Remove return heuristics from the static branch probabilities, and · 7111f456

Chandler Carruth authored Oct 24, 2011

introduce no-return or unreachable heuristics.

The return heuristics from the Ball and Larus paper don't work well in
practice as they pessimize early return paths. The only good hitrate
return heuristics are those for:
 - NULL return
 - Constant return
 - negative integer return

Only the last of these three can possibly require significant code for
the returning block, and even the last is fairly rare and usually also
a constant. As a consequence, even for the cold return paths, there is
little code on that return path, and so little code density to be gained
by sinking it. The places where sinking these blocks is valuable (inner
loops) will already be weighted appropriately as the edge is a loop-exit
branch.

All of this aside, early returns are nearly as common as all three of
these return categories, and should actually be predicted as taken!
Rather than muddy the waters of the static predictions, just remain
silent on returns and let the CFG itself dictate any layout or other
issues.

However, the return heuristic was flagging one very important case:
unreachable. Unfortunately it still gave a 1/4 chance of the
branch-to-unreachable occuring. It also didn't do a rigorous job of
finding those blocks which post-dominate an unreachable block.
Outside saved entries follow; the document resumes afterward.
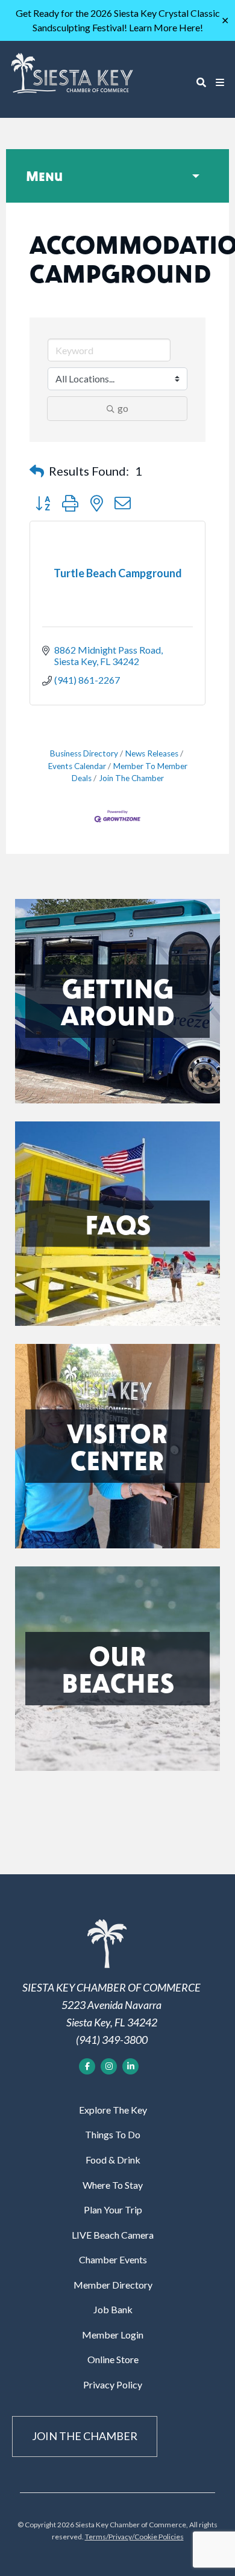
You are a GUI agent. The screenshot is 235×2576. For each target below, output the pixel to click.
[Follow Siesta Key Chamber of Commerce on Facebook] (87, 2066)
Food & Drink (113, 2159)
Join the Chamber (84, 2436)
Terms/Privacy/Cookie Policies (134, 2536)
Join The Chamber (131, 778)
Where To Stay (113, 2185)
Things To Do (112, 2134)
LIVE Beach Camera (113, 2234)
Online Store (113, 2359)
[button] (37, 471)
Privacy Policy (112, 2384)
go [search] (123, 408)
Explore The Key (113, 2109)
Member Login (112, 2334)
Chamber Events (113, 2259)
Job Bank (113, 2309)
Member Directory (113, 2284)
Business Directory (84, 753)
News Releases (151, 753)
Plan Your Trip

This patch builds a more powerful analysis that should flag all branches
to blocks known to then reach unreachable. It also has better worst-case
runtime complexity by not looping through successors for each block. The
previous code would perform an N^2 walk in the event of a single entry
block branching to N successors with a switch where each successor falls
through to the next and they finally fall through to a return.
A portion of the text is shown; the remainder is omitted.